(Saved entries)
····················
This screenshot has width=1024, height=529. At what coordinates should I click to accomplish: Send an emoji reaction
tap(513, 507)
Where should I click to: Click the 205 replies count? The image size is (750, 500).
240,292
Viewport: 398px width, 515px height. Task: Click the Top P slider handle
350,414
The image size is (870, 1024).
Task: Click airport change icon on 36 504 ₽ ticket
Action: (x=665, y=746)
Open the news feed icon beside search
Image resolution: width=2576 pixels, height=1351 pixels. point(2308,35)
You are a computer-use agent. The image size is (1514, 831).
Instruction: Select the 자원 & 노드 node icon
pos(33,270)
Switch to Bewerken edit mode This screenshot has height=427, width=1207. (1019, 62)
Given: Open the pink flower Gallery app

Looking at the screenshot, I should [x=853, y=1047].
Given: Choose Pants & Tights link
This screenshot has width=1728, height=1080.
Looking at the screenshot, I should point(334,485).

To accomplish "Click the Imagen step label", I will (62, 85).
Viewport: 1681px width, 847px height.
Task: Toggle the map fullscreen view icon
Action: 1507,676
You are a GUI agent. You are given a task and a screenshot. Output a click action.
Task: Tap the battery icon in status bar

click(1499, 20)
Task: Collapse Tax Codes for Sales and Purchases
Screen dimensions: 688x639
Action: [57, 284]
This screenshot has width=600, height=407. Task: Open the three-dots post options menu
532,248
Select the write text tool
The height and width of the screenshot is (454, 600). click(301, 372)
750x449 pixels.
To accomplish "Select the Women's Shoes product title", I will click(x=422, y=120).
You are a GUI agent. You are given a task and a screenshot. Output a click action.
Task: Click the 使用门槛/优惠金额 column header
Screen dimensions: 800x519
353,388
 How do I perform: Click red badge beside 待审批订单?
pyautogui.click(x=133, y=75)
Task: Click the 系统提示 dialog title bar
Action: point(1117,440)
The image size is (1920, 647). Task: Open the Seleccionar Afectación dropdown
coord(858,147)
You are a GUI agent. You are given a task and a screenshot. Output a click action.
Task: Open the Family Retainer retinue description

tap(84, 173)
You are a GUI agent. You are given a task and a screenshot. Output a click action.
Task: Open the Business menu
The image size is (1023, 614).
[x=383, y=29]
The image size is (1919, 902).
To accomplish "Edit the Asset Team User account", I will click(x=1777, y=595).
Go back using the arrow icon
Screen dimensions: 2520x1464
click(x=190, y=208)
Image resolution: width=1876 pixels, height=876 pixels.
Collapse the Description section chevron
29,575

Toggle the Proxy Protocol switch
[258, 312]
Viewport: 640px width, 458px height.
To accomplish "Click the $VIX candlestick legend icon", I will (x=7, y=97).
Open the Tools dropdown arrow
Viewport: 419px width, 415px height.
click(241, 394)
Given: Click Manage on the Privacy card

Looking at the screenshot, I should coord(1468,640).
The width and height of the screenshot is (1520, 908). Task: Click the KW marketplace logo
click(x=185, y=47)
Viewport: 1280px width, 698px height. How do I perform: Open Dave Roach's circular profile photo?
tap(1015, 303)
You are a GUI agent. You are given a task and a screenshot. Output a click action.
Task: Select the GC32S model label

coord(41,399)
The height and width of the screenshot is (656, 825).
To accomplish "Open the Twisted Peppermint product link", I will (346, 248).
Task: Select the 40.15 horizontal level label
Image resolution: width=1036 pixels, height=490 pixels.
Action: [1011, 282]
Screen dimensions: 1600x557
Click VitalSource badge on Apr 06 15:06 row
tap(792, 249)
····················
To do:
The records above must be retyped in full, exactly as written.

Exercise response:
This screenshot has width=1024, height=529. At what coordinates should I click to accomplish: Send an emoji reaction
tap(513, 507)
Where should I click to: Click the 205 replies count? The image size is (750, 500).
240,292
Viewport: 398px width, 515px height. Task: Click the Top P slider handle
350,414
The image size is (870, 1024).
Task: Click airport change icon on 36 504 ₽ ticket
Action: (x=665, y=746)
Open the news feed icon beside search
Image resolution: width=2576 pixels, height=1351 pixels. point(2308,35)
You are a computer-use agent. The image size is (1514, 831).
Instruction: Select the 자원 & 노드 node icon
pos(33,270)
Switch to Bewerken edit mode This screenshot has height=427, width=1207. (1019, 62)
Given: Open the pink flower Gallery app

Looking at the screenshot, I should [x=853, y=1047].
Given: Choose Pants & Tights link
This screenshot has width=1728, height=1080.
Looking at the screenshot, I should point(334,485).

To accomplish "Click the Imagen step label", I will (62, 85).
Viewport: 1681px width, 847px height.
Task: Toggle the map fullscreen view icon
Action: 1507,676
You are a GUI agent. You are given a task and a screenshot. Output a click action.
Task: Tap the battery icon in status bar

click(1499, 20)
Task: Collapse Tax Codes for Sales and Purchases
Screen dimensions: 688x639
Action: [57, 284]
This screenshot has width=600, height=407. Task: Open the three-dots post options menu
532,248
Select the write text tool
The height and width of the screenshot is (454, 600). click(301, 372)
750x449 pixels.
To accomplish "Select the Women's Shoes product title", I will click(x=422, y=120).
You are a GUI agent. You are given a task and a screenshot. Output a click action.
Task: Click the 使用门槛/优惠金额 column header
Screen dimensions: 800x519
353,388
 How do I perform: Click red badge beside 待审批订单?
pyautogui.click(x=133, y=75)
Task: Click the 系统提示 dialog title bar
Action: point(1117,440)
The image size is (1920, 647). Task: Open the Seleccionar Afectación dropdown
coord(858,147)
You are a GUI agent. You are given a task and a screenshot. Output a click action.
Task: Open the Family Retainer retinue description

tap(84, 173)
You are a GUI agent. You are given a task and a screenshot. Output a click action.
Task: Open the Business menu
The image size is (1023, 614).
[x=383, y=29]
The image size is (1919, 902).
To accomplish "Edit the Asset Team User account", I will click(x=1777, y=595).
Go back using the arrow icon
Screen dimensions: 2520x1464
click(x=190, y=208)
Image resolution: width=1876 pixels, height=876 pixels.
Collapse the Description section chevron
29,575

Toggle the Proxy Protocol switch
[258, 312]
Viewport: 640px width, 458px height.
To accomplish "Click the $VIX candlestick legend icon", I will (x=7, y=97).
Open the Tools dropdown arrow
Viewport: 419px width, 415px height.
click(241, 394)
Given: Click Manage on the Privacy card

Looking at the screenshot, I should coord(1468,640).
The width and height of the screenshot is (1520, 908). Task: Click the KW marketplace logo
click(x=185, y=47)
Viewport: 1280px width, 698px height. How do I perform: Open Dave Roach's circular profile photo?
tap(1015, 303)
You are a GUI agent. You are given a task and a screenshot. Output a click action.
Task: Select the GC32S model label

coord(41,399)
The height and width of the screenshot is (656, 825).
To accomplish "Open the Twisted Peppermint product link", I will (346, 248).
Task: Select the 40.15 horizontal level label
Image resolution: width=1036 pixels, height=490 pixels.
Action: [1011, 282]
Screen dimensions: 1600x557
Click VitalSource badge on Apr 06 15:06 row
tap(792, 249)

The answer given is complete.